[The problem]:
Only one stretch of the data below is wanted: the lines starting at the one with "This screenshot has width=720, height=444." and ending at the one with "Task: Click the first MA indicator label", both included, given again exactly.

--*--

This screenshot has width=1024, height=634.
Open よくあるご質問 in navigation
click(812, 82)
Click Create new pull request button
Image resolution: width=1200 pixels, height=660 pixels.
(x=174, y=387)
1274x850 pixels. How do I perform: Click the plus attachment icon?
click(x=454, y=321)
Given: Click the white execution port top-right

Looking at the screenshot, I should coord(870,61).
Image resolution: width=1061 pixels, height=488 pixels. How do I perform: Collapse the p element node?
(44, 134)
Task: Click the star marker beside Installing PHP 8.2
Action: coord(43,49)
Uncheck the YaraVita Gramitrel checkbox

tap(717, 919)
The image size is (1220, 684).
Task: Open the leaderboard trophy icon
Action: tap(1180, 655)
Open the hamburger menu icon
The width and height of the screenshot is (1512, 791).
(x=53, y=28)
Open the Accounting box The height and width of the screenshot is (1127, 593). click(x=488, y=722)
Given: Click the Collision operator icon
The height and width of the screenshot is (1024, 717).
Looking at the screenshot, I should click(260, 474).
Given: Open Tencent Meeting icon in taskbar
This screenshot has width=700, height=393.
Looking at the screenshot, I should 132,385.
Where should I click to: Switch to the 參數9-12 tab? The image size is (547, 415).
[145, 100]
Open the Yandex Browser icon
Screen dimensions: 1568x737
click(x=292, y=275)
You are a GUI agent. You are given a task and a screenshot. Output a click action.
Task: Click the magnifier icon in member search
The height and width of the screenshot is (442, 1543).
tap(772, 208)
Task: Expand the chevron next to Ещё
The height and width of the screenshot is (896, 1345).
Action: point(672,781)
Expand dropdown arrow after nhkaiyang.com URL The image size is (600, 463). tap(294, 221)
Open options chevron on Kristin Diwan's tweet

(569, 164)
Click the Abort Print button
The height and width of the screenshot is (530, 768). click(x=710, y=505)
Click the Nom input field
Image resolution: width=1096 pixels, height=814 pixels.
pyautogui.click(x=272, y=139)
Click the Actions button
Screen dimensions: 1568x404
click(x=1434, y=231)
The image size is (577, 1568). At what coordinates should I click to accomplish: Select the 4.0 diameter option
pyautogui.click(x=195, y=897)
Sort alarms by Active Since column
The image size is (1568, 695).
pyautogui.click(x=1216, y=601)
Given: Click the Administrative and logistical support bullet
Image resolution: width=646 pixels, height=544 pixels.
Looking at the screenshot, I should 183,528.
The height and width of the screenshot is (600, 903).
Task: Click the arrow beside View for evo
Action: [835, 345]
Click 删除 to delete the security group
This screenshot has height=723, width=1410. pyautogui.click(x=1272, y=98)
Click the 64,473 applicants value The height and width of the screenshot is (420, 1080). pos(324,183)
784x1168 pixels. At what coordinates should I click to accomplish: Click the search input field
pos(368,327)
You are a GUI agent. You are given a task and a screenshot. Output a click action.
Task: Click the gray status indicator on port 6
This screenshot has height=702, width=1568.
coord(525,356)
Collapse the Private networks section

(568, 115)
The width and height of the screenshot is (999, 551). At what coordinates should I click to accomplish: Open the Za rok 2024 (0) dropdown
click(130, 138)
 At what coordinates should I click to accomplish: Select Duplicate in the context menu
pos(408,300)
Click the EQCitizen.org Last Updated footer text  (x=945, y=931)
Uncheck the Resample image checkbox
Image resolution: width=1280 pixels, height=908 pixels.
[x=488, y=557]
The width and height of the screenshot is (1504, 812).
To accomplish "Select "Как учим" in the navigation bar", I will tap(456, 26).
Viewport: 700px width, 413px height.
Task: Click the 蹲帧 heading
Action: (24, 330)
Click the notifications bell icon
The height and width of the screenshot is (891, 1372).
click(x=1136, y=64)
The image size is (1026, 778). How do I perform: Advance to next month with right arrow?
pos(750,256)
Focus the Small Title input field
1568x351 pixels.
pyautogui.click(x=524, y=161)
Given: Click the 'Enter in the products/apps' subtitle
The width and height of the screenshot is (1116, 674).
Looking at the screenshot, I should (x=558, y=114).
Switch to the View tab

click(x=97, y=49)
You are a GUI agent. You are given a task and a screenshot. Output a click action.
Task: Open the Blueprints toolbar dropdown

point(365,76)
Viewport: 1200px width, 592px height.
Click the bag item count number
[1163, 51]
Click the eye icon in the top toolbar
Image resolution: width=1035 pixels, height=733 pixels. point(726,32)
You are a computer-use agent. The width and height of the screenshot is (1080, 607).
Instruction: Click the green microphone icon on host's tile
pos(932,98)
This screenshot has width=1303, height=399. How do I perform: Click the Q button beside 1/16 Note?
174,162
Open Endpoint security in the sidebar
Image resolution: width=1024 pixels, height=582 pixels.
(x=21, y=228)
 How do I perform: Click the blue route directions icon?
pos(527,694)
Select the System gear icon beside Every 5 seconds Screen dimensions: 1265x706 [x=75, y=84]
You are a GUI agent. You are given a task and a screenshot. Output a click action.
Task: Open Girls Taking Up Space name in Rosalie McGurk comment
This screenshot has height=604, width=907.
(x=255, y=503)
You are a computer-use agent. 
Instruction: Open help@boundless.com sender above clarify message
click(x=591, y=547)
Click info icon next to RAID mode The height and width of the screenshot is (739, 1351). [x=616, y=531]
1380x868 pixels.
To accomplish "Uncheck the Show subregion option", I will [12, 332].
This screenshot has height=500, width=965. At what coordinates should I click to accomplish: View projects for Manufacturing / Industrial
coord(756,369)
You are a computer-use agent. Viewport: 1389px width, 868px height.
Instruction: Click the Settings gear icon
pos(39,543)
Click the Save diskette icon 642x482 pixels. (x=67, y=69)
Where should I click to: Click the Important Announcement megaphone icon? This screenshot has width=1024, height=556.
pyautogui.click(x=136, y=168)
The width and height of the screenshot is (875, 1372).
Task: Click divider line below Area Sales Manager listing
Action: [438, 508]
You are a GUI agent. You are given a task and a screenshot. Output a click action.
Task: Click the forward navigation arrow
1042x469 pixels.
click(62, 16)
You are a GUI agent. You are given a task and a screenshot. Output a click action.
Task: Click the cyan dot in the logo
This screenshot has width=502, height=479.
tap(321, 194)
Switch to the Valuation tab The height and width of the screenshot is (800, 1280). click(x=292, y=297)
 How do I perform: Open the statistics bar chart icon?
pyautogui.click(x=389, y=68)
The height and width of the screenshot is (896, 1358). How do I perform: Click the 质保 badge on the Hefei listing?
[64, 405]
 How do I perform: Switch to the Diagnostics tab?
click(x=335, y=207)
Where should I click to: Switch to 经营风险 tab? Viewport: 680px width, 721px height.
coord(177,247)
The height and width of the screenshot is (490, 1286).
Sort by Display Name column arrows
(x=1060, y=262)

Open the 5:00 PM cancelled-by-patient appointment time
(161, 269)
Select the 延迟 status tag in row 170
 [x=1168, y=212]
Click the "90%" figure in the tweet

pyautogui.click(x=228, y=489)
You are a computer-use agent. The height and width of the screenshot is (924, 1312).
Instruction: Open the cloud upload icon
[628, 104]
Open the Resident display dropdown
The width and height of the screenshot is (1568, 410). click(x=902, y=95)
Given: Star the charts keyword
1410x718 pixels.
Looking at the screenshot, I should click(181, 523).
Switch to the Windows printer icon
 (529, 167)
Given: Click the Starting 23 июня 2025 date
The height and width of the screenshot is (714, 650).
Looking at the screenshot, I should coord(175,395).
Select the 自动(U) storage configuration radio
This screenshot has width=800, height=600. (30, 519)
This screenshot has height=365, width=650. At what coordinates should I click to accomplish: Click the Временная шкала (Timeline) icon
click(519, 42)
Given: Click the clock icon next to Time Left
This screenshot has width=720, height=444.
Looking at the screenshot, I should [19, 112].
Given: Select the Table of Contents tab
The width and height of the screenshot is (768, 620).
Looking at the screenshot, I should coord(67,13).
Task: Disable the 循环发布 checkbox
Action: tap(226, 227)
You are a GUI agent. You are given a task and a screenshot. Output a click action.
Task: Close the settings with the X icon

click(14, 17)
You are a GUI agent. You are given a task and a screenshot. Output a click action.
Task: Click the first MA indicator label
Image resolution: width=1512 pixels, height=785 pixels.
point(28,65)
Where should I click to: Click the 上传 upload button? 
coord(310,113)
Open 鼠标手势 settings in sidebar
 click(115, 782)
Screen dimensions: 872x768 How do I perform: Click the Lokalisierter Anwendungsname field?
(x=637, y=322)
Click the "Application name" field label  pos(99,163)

--*--

[Written response]:
This screenshot has width=720, height=444.
Looking at the screenshot, I should [19, 112].
Given: Select the Table of Contents tab
The width and height of the screenshot is (768, 620).
Looking at the screenshot, I should coord(67,13).
Task: Disable the 循环发布 checkbox
Action: tap(226, 227)
You are a GUI agent. You are given a task and a screenshot. Output a click action.
Task: Close the settings with the X icon

click(14, 17)
You are a GUI agent. You are given a task and a screenshot. Output a click action.
Task: Click the first MA indicator label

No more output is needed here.